A única faixa dançável é Folie à Deux, que vai direto na
veia do que significa o Burning Hearts: synthpop europeu anos 80; a faixa
agradaria tanto a fãs do pop brasuca do Metrô, quanto a amantes do The Cure,
fase The Forest. Irresistível. Bodies As Battlefields é como se o The Other Two
– aquela metade bem menos famosa do New Order – tivesse chamado o produtor de
Robin S pruma colaboração.
Fofo, bom, acessível pra
alunos de inglês cantem junto, porque a vocalista não é nativa, Burning Hearts
é uma delícia.
E não é que dos Home Counties, mencionados na resenha do
mais recente Saint Etienne, vem outra promessa indie-pop? Hannah Rodgers nasceu
na quase campesina Chisptead e estudou na afamada BRIT School, que deu ao mundo
divas mainstream, como Amy Winehouse
e Adele. Hannah preferiu ser alternativa, adotou o pós-moderno nome artístico
Pixx (na verdade, o apelido da avó; moderno, não?) e é contratada do venerável
selo independente 4AD, casa dos atuais queridinhos Beirut e Grimes, mas cujo histórico
tem pérolas 80’s e 90’s, como Cocteau Twins, This Mortal Coil e Dead Can Dance.

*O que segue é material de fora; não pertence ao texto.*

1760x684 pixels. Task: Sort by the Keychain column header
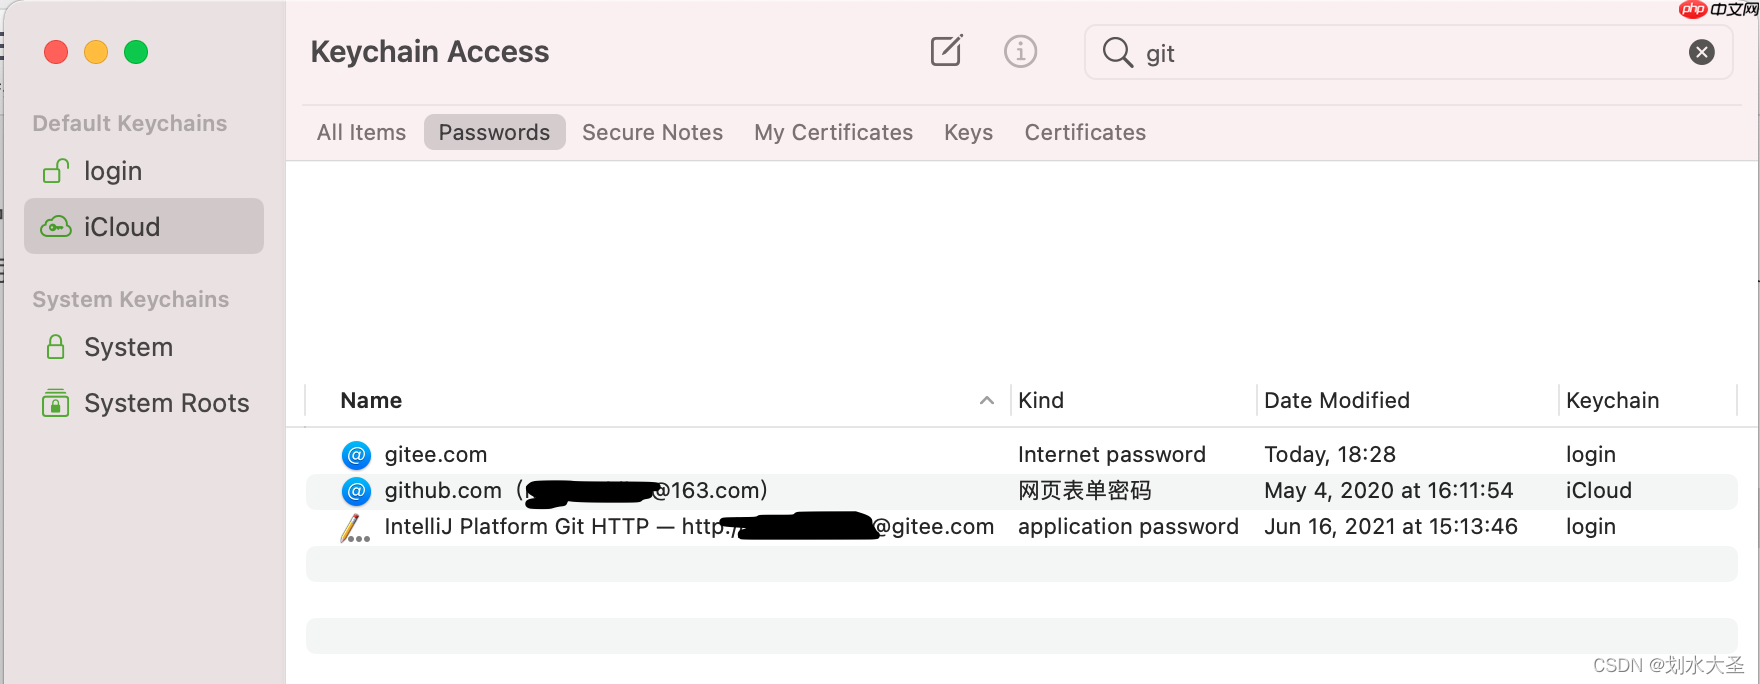(x=1612, y=400)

Depois de elogiado EP, a britânica de 21 anos estreou em
LP com The Age Of Anxiety, dia 2 de junho. Em tempos Temerosos de
insensibilidade social cada vez maior, o título parece feito sob encomenda, mas
a inspiração veio do nome dum longo poema de W.H.Auden, escrito em 1947, que
parece que Pixx jamais leu. Na obra, o poeta fala das agruras do homem moderno,
sem identidade, num mundo crescentemente industrializado. Título perfeito pra
atualidade Trumposa de desigualdades e ódios crescentes, mas também indicador
de que vista de perto, toda era é de ansiedade.
Apesar do nome pomposo e que dá medinho de pretensão, The
Age Of Anxiety não discursa muito, até porque várias faixas versam sobre
experiências pessoais da compositora, como Waterslide, sobre um pesadelo
recorrente da infância. A ansiedade da fragmentação e isolamento da sociedade
líquida também não resultaram em trabalho casmurro. Pelo contrário, a dúzia de
faixas revela – em seus naturais altos e baixos – uma menina capaz de esculpir
peças pop hipnóticas e animadas, como a sensacional abertura I Bow Down. Pixx
sabe como perpetrar melodias pop lindas, como em Grip e o clima pode escurecer,
como em Your Delight, mas é sempre acessível. É assim, Pixx gostaria de “saber
dançar como as outras garotas”, como deseja em The Girls, mas não se esforça
muito pra isso, então, seu som é alternativo, mas passível de ser gostado por
fãs de Lana ou até mais maduros de cabeça aberta, que sejam admiradores de
qualquer artista mencionado neste texto.
Pixx não tem voz imediatamente memorável ou possante como
suas companheiras de BRIT, mas não tem pruridos em tratá-la pra deixar o clima
lúdico, como em Toes e até floreia bonito na climática Mood Ring Eyes. Em The
Age Of Anxiety essa não-overdose de vocais personalistas acaba tendo o efeito
positivo de realçar os timbres e texturas, tão importantes pra Pixx. Na era do pop star moribundo (pelo menos é o que
dizem), a voz é apenas mais um elemento na ambiance
da canção.
Um dos traços mais animadores de The Age Of Anxiety é a
originalidade do pop pixxiano. Bem na tradição luxuosa dos artistas da 4AD, os
arranjos são cheios de detalhes. Uma ds coisas mais excitantes desse nova
música composta a partir de pedaços pré-existentes em computadores é a
maleabilidade possível nos arranjos. Ouça Baboo pra constatar como tem coisa
acontecendo o tempo todo. Claro que dá pra notar certo débito à cena grime, afinal, Pixx não veio de Saturno,
suas raízes estão no que ouviu e processou, que vai desde Kate Bush a Joni
Mitchell. Mas, o excitante é a ausência de trechos instantaneamente
reconhecíveis como isso ou aquilo. Não que tal familiaridade seja defeito, mas
a música pop precisa avançar e Pixx pode ser um desses passos adiante. Tente o
batuque pós-tudo de A Big Cloud To Float Upon e veja como Marrocos convive com
Kate Bush, teclado sequenciado, guitarra funk-rock e electronica grime.
Pixx e The Age Of Anxiety mantem a tradição de excelência
da 4AD e engrossam a fornada britânica de experimentadores populares
acessíveis. Viva o pop britânico, sempre tudo!